Task requirements
Reproduce all of the data exactly.

Dataset entries
┄┄┄┄┄┄┄┄┄┄┄┄┄┄┄┄┄┄┄┄
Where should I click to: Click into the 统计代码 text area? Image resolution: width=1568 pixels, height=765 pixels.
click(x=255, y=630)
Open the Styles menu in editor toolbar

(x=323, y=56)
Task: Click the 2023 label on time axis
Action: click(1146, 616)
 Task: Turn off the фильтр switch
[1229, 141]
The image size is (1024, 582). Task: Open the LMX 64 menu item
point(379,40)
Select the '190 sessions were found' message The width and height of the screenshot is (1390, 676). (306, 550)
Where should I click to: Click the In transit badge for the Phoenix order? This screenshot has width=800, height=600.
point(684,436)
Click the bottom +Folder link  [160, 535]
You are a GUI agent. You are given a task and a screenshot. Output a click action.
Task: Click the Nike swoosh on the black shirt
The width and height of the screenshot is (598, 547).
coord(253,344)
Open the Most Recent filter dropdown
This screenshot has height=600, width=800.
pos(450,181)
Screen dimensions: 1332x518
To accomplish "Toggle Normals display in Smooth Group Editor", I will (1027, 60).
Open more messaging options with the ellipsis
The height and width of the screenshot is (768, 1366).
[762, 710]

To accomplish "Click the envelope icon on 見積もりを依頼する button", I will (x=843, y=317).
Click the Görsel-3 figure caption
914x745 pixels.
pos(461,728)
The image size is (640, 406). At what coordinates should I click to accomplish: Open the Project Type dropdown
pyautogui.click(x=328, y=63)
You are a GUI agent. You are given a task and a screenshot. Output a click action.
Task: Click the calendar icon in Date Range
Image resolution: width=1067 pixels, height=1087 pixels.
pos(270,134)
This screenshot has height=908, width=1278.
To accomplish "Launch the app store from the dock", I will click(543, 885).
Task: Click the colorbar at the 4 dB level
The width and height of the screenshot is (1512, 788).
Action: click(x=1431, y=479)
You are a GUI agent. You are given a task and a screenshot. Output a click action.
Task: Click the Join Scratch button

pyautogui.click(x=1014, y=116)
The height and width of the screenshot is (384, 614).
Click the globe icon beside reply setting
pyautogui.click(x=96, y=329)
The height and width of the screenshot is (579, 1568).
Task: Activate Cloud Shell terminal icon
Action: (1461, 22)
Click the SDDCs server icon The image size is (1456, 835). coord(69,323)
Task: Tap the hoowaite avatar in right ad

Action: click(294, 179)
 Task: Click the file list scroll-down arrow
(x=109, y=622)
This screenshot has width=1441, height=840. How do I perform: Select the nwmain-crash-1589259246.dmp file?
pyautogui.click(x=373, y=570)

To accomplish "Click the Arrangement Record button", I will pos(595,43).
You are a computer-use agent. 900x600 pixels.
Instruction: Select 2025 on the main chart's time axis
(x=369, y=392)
┄┄┄┄┄┄┄┄┄┄┄┄┄┄┄┄┄┄┄┄
Solution to this task
Where should I click to: Click into the 统计代码 text area? Image resolution: width=1568 pixels, height=765 pixels.
click(x=255, y=630)
Open the Styles menu in editor toolbar

(x=323, y=56)
Task: Click the 2023 label on time axis
Action: click(1146, 616)
 Task: Turn off the фильтр switch
[1229, 141]
The image size is (1024, 582). Task: Open the LMX 64 menu item
point(379,40)
Select the '190 sessions were found' message The width and height of the screenshot is (1390, 676). (306, 550)
Where should I click to: Click the In transit badge for the Phoenix order? This screenshot has width=800, height=600.
point(684,436)
Click the bottom +Folder link  [160, 535]
You are a GUI agent. You are given a task and a screenshot. Output a click action.
Task: Click the Nike swoosh on the black shirt
The width and height of the screenshot is (598, 547).
coord(253,344)
Open the Most Recent filter dropdown
This screenshot has height=600, width=800.
pos(450,181)
Screen dimensions: 1332x518
To accomplish "Toggle Normals display in Smooth Group Editor", I will (1027, 60).
Open more messaging options with the ellipsis
The height and width of the screenshot is (768, 1366).
[762, 710]

To accomplish "Click the envelope icon on 見積もりを依頼する button", I will (x=843, y=317).
Click the Görsel-3 figure caption
914x745 pixels.
pos(461,728)
The image size is (640, 406). At what coordinates should I click to accomplish: Open the Project Type dropdown
pyautogui.click(x=328, y=63)
You are a GUI agent. You are given a task and a screenshot. Output a click action.
Task: Click the calendar icon in Date Range
Image resolution: width=1067 pixels, height=1087 pixels.
pos(270,134)
This screenshot has height=908, width=1278.
To accomplish "Launch the app store from the dock", I will click(543, 885).
Task: Click the colorbar at the 4 dB level
The width and height of the screenshot is (1512, 788).
Action: click(x=1431, y=479)
You are a GUI agent. You are given a task and a screenshot. Output a click action.
Task: Click the Join Scratch button

pyautogui.click(x=1014, y=116)
The height and width of the screenshot is (384, 614).
Click the globe icon beside reply setting
pyautogui.click(x=96, y=329)
The height and width of the screenshot is (579, 1568).
Task: Activate Cloud Shell terminal icon
Action: (1461, 22)
Click the SDDCs server icon The image size is (1456, 835). coord(69,323)
Task: Tap the hoowaite avatar in right ad

Action: click(294, 179)
 Task: Click the file list scroll-down arrow
(x=109, y=622)
This screenshot has width=1441, height=840. How do I perform: Select the nwmain-crash-1589259246.dmp file?
pyautogui.click(x=373, y=570)

To accomplish "Click the Arrangement Record button", I will pos(595,43).
You are a computer-use agent. 900x600 pixels.
Instruction: Select 2025 on the main chart's time axis
(x=369, y=392)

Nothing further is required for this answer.